Directions for this task:
How many lines of the data below contain the string "height"? Matching is case-sensitive, and the reply should be the number alone.

Material:

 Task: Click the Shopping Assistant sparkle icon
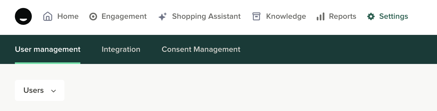[x=163, y=17]
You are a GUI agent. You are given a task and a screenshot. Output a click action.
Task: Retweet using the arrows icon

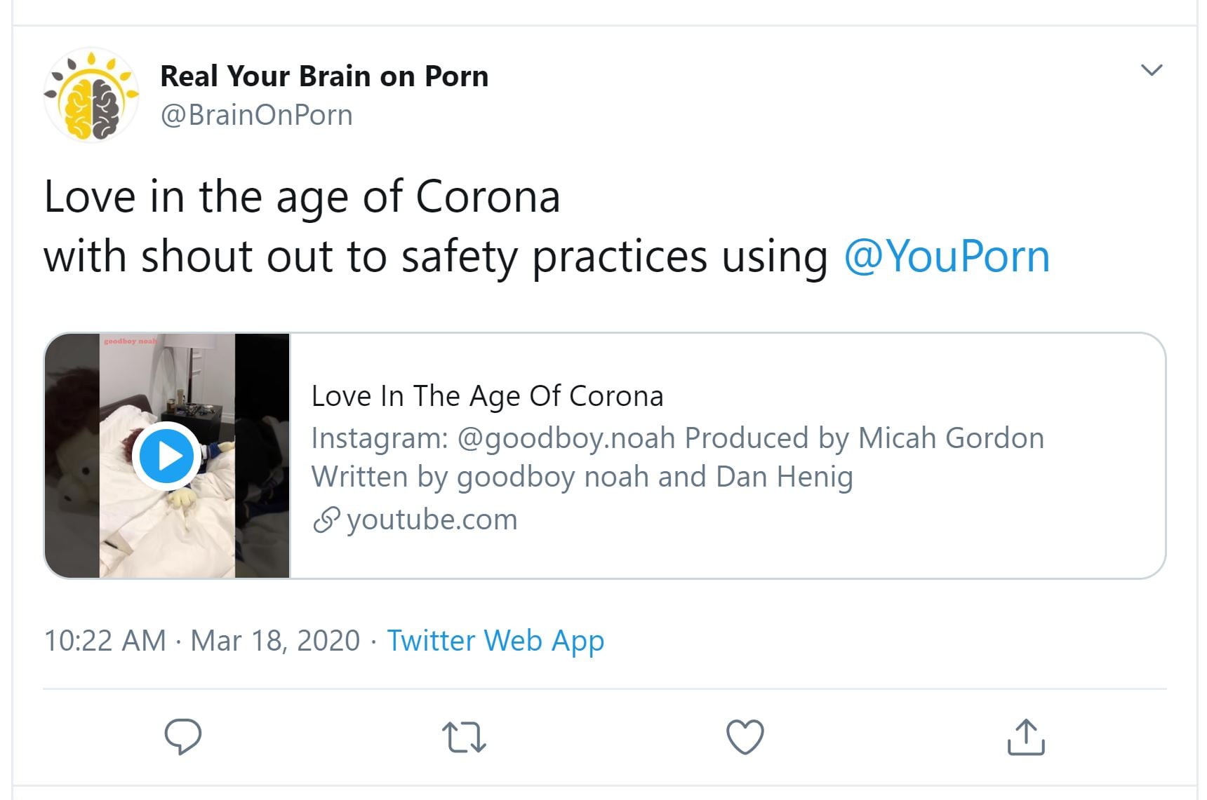pyautogui.click(x=464, y=738)
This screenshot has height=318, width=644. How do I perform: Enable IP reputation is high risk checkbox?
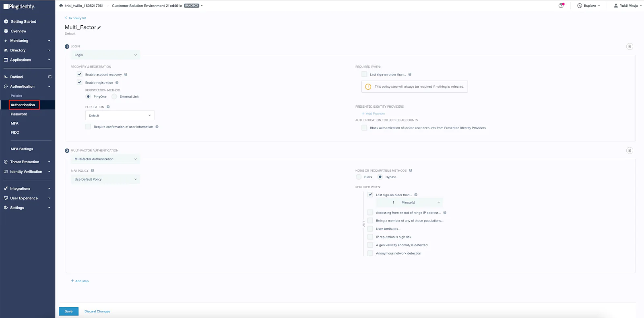[370, 237]
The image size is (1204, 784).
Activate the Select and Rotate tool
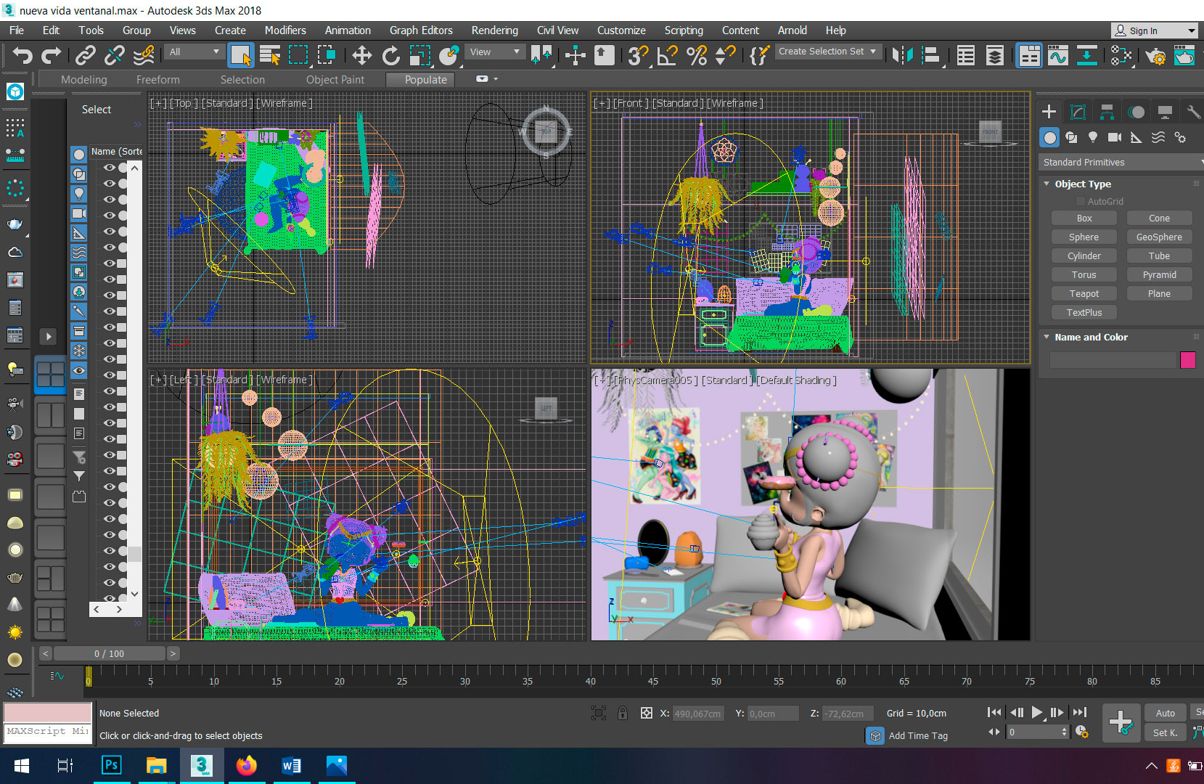coord(390,55)
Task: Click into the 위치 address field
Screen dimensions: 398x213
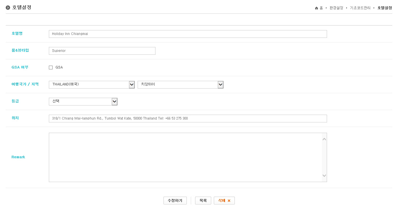Action: (188, 118)
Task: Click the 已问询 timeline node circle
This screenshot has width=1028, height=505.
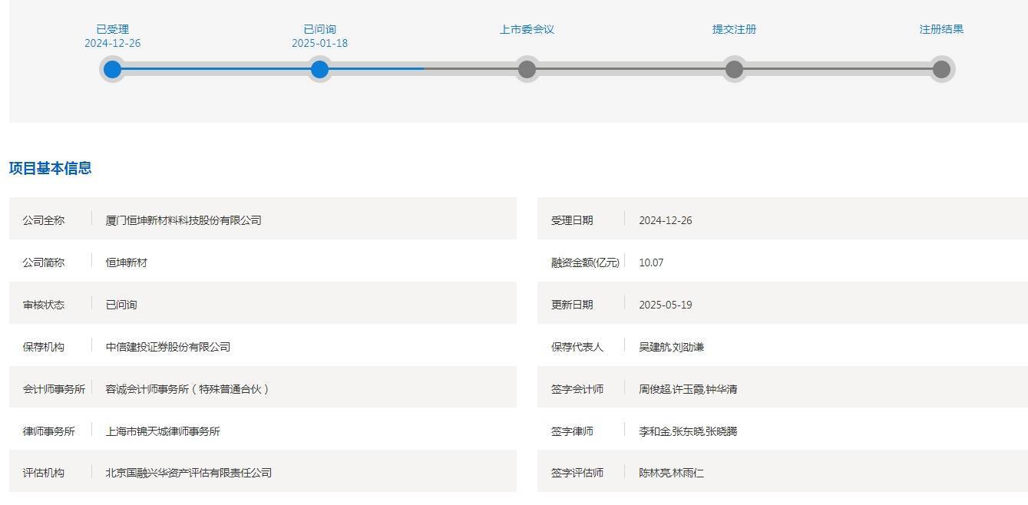Action: pos(319,69)
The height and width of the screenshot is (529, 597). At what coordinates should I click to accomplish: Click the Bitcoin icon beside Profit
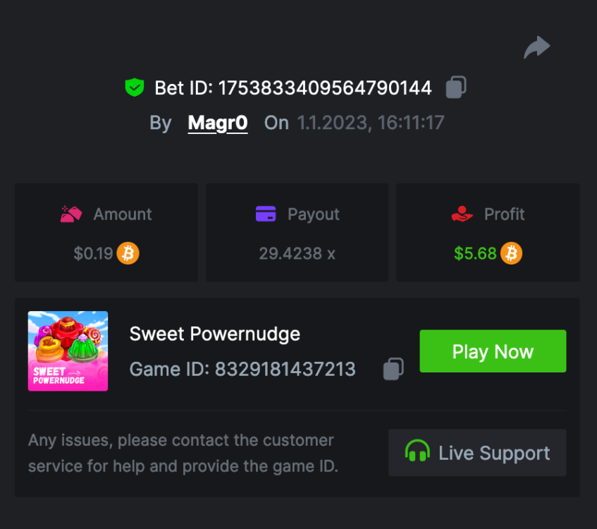[512, 253]
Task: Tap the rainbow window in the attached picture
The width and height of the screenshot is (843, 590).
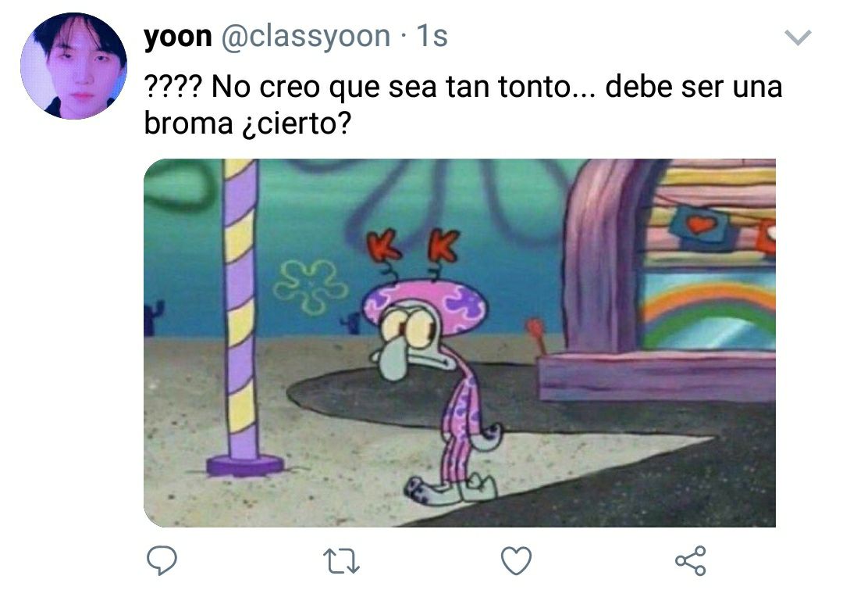Action: (708, 310)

Solution for this problem:
4